J’ai dit que ce couvercle double, qui paroît séduisant dans le cabinet, étoit d’une exécution impossible dans la pratique ; c’est ce qu’il faut démontrer.

1°. De l’impossibilité du couvercle supérieur. Tout homme qui a suivi secours de physique dans un collège, a vu sûrement répéter des expériences sur la force de la dilatation de l’air, & en particulier, celle-ci.
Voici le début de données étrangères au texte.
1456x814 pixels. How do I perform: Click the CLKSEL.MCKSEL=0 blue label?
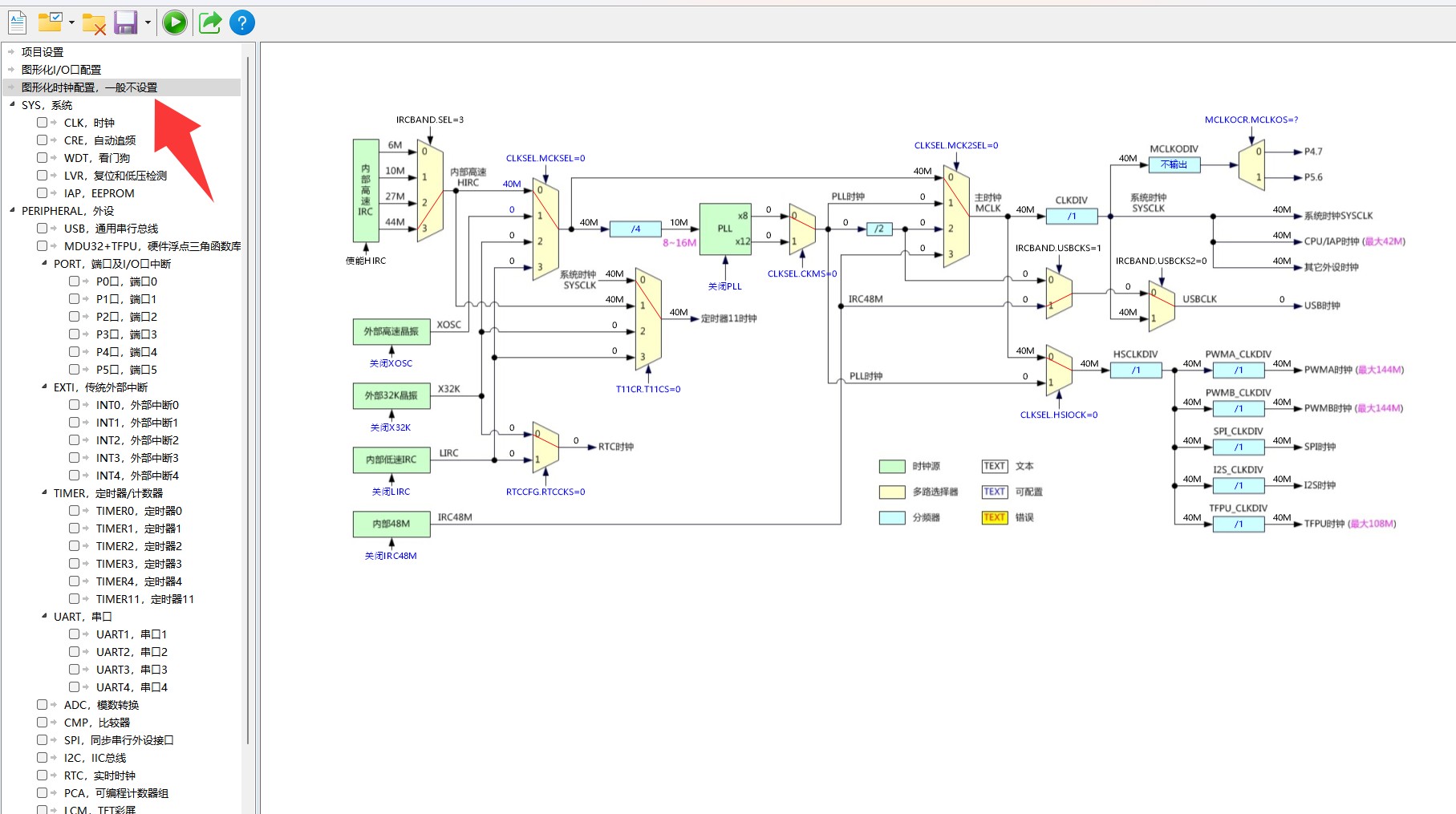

On prend un tube d’étain ou de fer blanc, à une des extrémités duquel sont soudés d’autres petits tubes, au nombre de quatre à six, d’égal diamètre, & seulement de quelques pouces de longueur : on attache & on lie fortement à ces petits tubes, le col d’une vessie molle & vide d’air ; cet appareil est placé sur une table pour plus de commodité, & on met par-dessus une planche que l’on charge avec des poids ; l’enfant souffle avec force dans le grand tube, bouché à son autre extrémité, l’air passe dans les tubes latéraux, pénètre dans les vessies, les ballonne, & la planche & les poids sont soulevés suivant la force & la vigueur de l’insufflation, qui quelquefois exhausse plus d’un quintal.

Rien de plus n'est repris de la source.